I think once I get a part-time job, I can afford the costs of farrier and vet for another horse. But, we will see how it goes


----------



## franknbeans (Jun 7, 2007)

Sorry-I am with SR. I also have had a "free tb", whi actually was lovely, but I could just not deal with the constant fight to keep weight on, and the cost of shoes. Every time I wanted to ride-he had pulled one of his "Prada" shoes. It has been almost 20 yrs since I had him and then it cost me $175/mo in SHOES ONLY!

I also have a fear-because of his sires name-that this guy is also a Northen Dancer line guy. From what I have learned over the years, they are notorious for horrible feet. Makes no difference what you do with them,how you feed them, supplements,etc. Feet are super high maintenance. 

Good luck, and frankly, there are so many others out there, I would pass. I would also have either a vet or I personally would trust my chiro-she is THAT good, look at him. Either one may be able to give you a clue for what you are getting into.

Sorry-he is beautiful, and I think basically your plan is a sound one. I am just not sure this is the horse.


----------



## horseluver50 (Mar 19, 2009)

#### AIM
Continue the forum thread about taking on another horse, starting with the post under the last header.

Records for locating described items

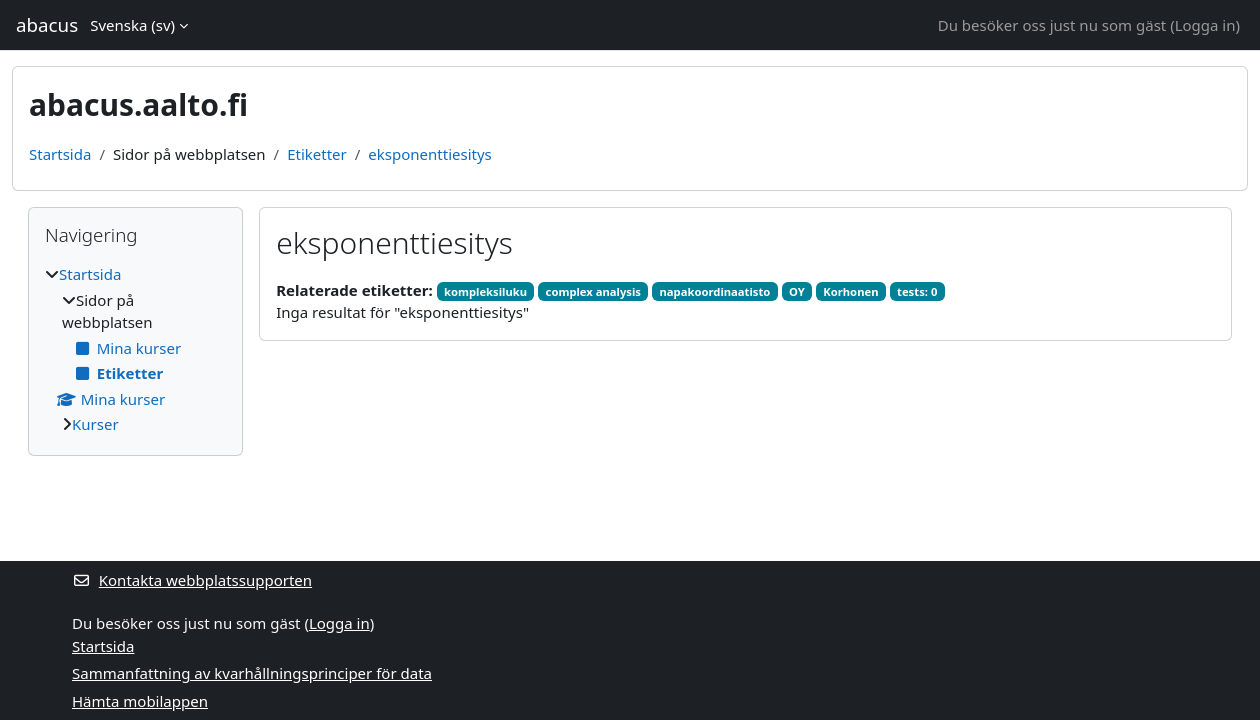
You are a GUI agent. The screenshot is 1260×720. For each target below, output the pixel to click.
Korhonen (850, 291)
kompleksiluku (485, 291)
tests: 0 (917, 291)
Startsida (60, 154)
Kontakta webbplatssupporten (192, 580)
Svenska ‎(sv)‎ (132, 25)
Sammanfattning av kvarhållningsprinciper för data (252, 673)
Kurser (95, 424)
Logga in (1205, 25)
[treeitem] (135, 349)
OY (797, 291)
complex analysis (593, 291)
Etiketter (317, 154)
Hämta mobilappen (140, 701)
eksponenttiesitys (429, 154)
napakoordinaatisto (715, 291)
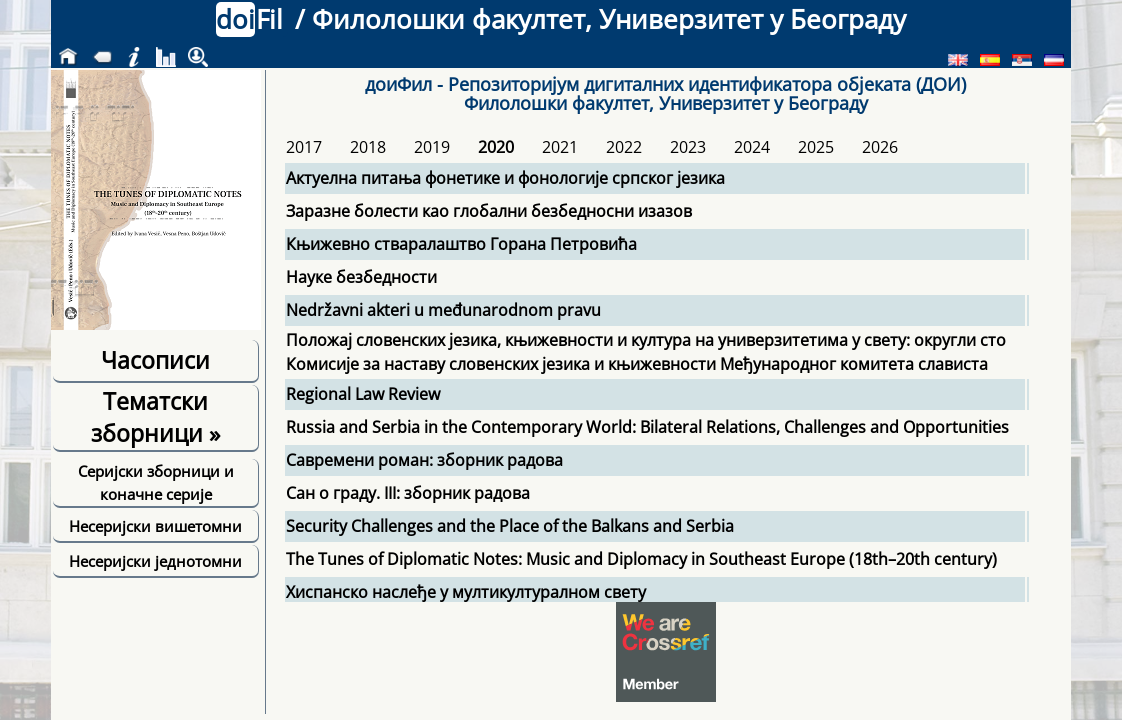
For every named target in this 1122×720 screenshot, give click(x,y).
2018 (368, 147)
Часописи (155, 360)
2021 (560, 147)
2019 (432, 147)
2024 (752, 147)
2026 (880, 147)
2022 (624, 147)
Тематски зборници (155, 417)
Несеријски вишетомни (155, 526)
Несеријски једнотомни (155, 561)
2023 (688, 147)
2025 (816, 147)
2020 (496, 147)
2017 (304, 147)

* * *

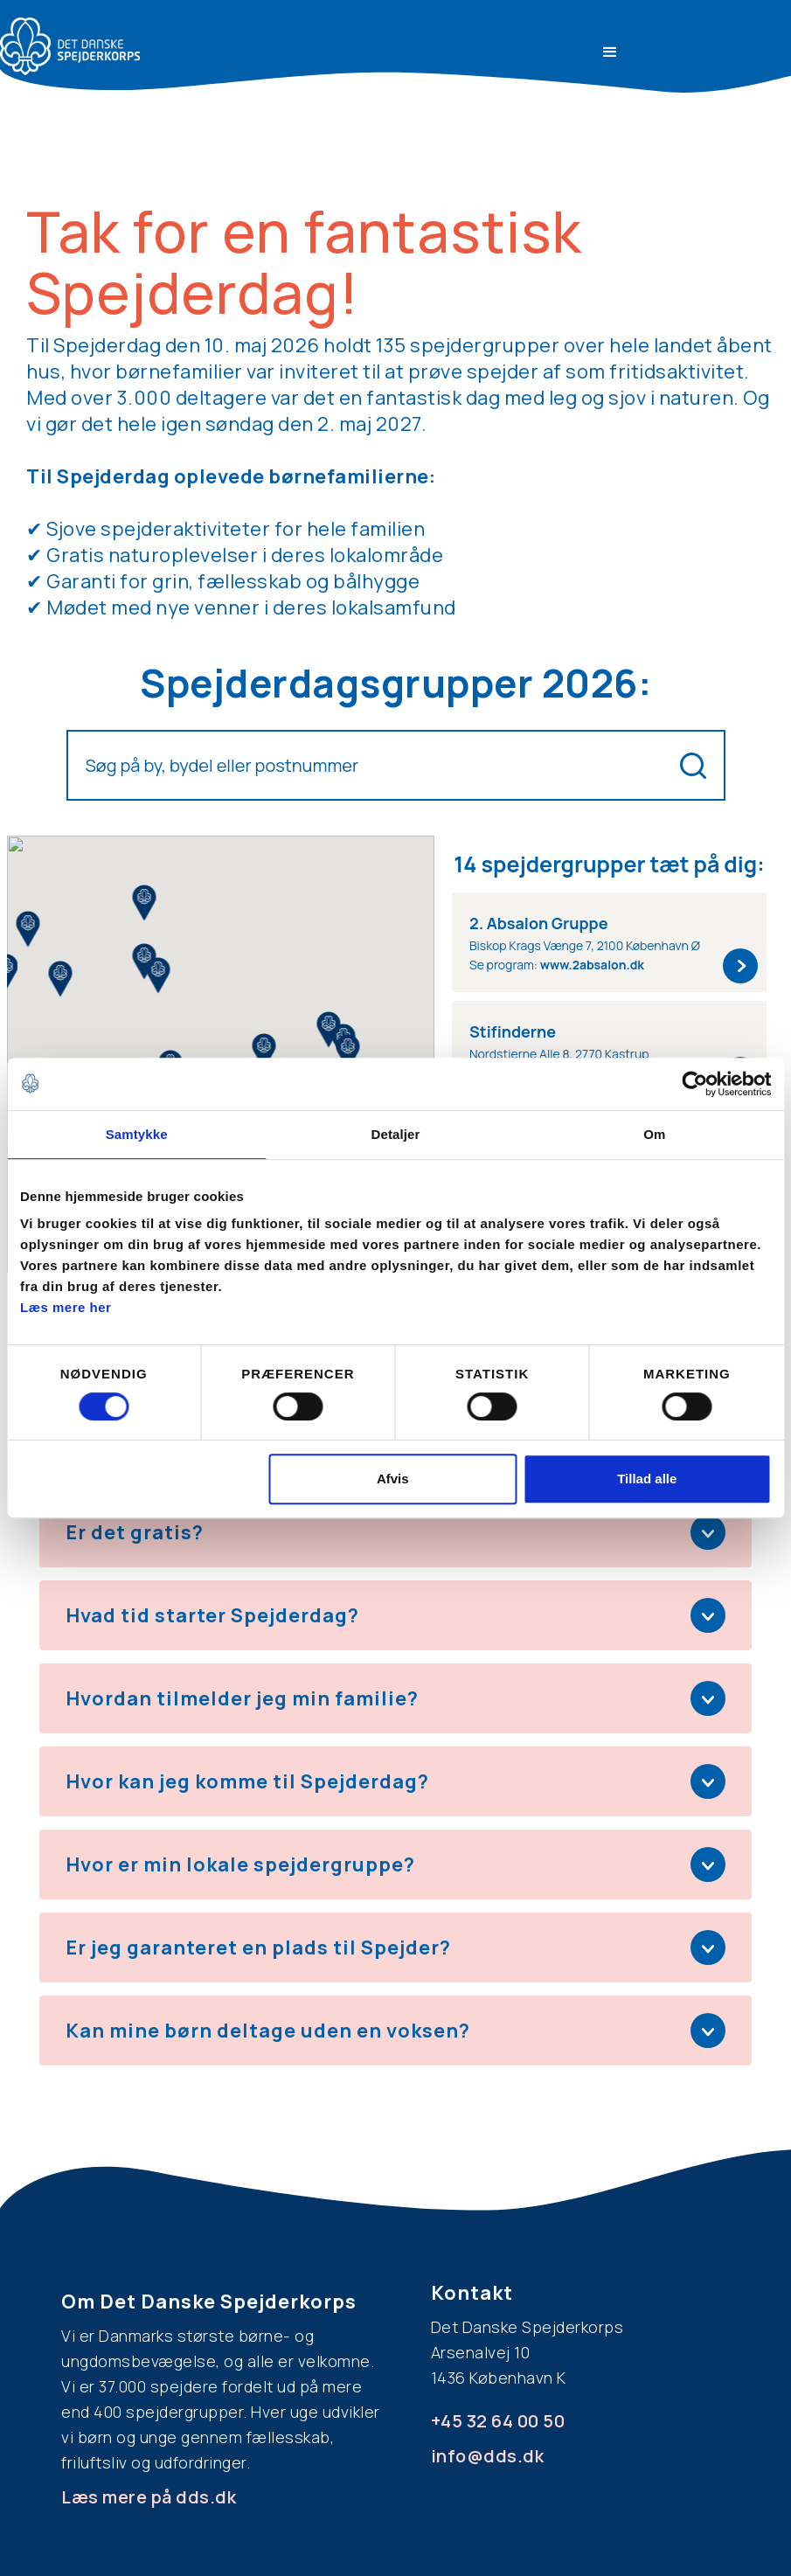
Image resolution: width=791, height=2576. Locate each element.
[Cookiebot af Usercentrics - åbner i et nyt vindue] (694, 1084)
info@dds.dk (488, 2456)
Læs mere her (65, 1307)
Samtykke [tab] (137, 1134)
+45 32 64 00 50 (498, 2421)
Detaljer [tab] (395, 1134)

#### FINAL RESULT
^^ Fair enough. I have heard that lots of tbs are extremely hard keepers, but I also have heard of a couple to be fairly easy keepers. Not sure which he would be though until I were to have him :S
I will look up in his lines and see if that name is in there, I hope not! If I look at him, I could probably get my farrier to come look to, and check out his feet, since I know practically nothing about horse's feet.


Thanks!


----------



## Solon (May 11, 2008)

I agree with the others, I would also pass on this horse, for the same reasons they listed. From the video, I don't think he looks that great, even if he is free. The leg could be a concern. If you get him, I'd definitely get a vet check first.


----------



## franknbeans (Jun 7, 2007)

I just did a quick google of his sire-check this out!http://www.horseforum.com/horses-sale/tb-gelding-sale-50860/

You might check with the OP and see if they got him how he is.....


----------



## horseluver50 (Mar 19, 2009)

^^ Oh, sweet, that's his brother, and he looks really good!
Thanks!


----------



## reining girl (Jan 30, 2009)

ya im going to agree, i really think you should pass on him. I see a horse who is going to need ALOT of work, lot lot lot. He looks spooky, flighty, no manners he almost ran into her then flipped around and kicked out. I mean alot of horses will kick out like he did, but i still see no manners. most free horses end up costing alot more money lol. But if your up and willing for the challenge i say go for it, just be prepared.


----------



## VelvetsAB (Aug 11, 2010)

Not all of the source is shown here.